The teen shot a 15-year-old boy in the thigh during a fight, police said. A woman and another teen boy were also injured
A 16-year-old boy has been arrested in a shooting that injured three people at the Benning Road Metro station in Northeast D.C. Thursday, and police say he was wearing an ankle monitor at the time of the arrest.
The teen took out a gun and shot a 15-year-old boy in the thigh during a fight at the Metro station, police said. The boy was in critical condition, but is now expected to recover, police said Friday.
Two bystanders sitting on a nearby bench — another 15-year-old boy and a 34-year-old woman — were also shot. They are also expected to recover.
Metro Transit Police arrested the teen suspect in Northwest D.C. Friday afternoon, police said. He was charged with attempted second-degree murder and carrying a pistol without a license.
Police did not say what prior crime he was accused of in which he was ordered to wear an ankle monitor.
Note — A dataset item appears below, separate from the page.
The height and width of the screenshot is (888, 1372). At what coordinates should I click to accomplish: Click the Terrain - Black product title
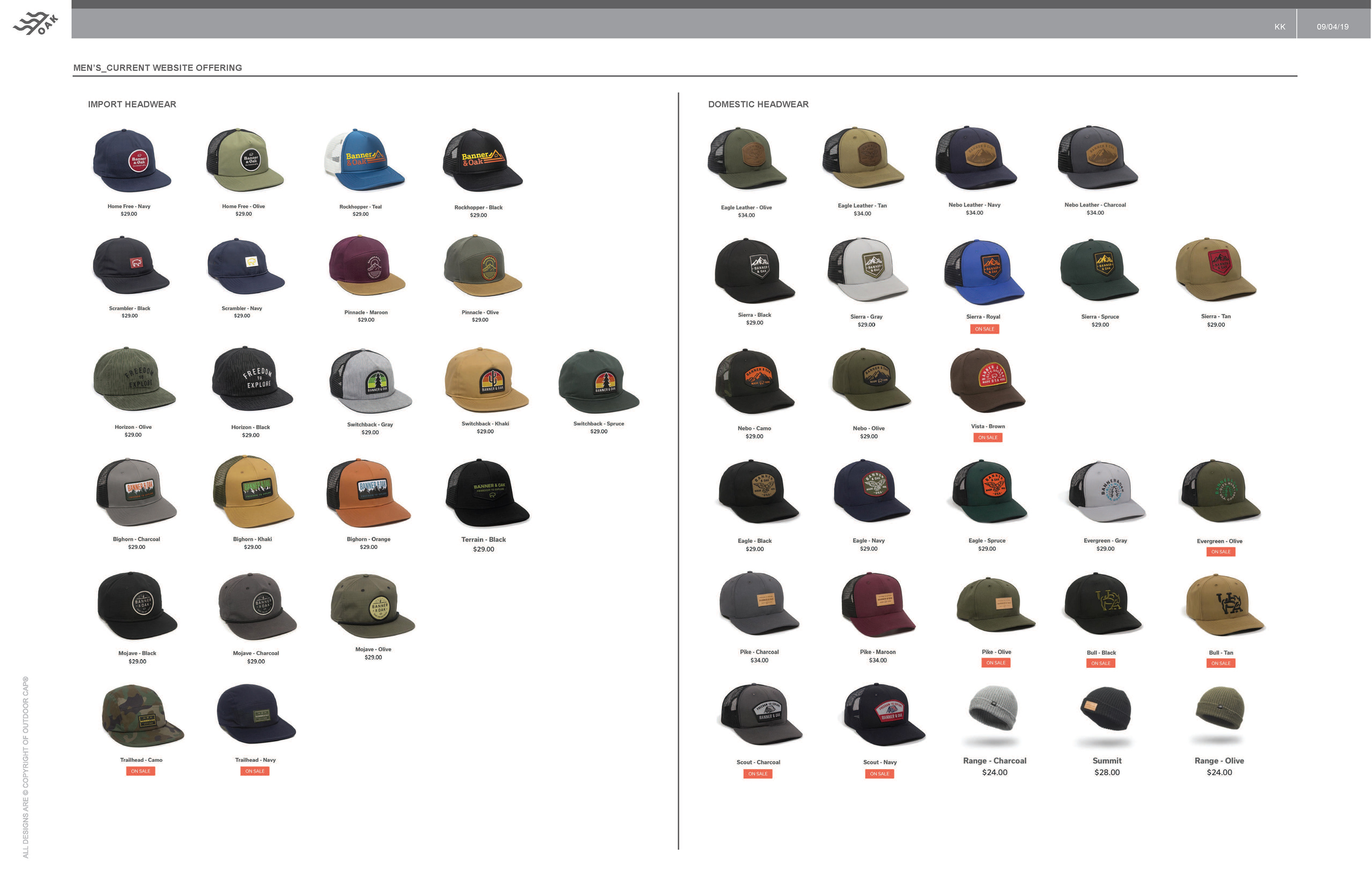[483, 540]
On Thursday, police said there were a group of teens involved, but said Friday that no additional suspects were wanted in the shooting.
The shooting happened less than 24 hours after an off-duty FBI agent shot and killed someone during a fight at the Metro Center station, police said. The sound of gunshots sent terrified passengers fleeing, which one rider compared to a scene out of a zombie apocalypse movie.
“Gun violence is tragic, infuriating, and unfortunately all too common in our society today. I commend MTPD for their quick work apprehending this suspect,” Metro General Manager Randy Clarke said. “Metro has an extensive network of surveillance cameras that allow us to quickly identify perpetrators of violence and bring them to justice, and MTPD has dramatically increased its presence on rail and bus in the past several months to keep customers safe.”
Metro General Manager Randy Clarke said Thursday the shootings on Metro platforms are the result of the “gun problem in America.”
“I’m really tired of it,” Clarke said, expressing frustration and sadness about the calls he’s fielded after violent incidents. “The biggest thing in this job is, what happens when you get a phone call when one of your employees or customers gets killed?”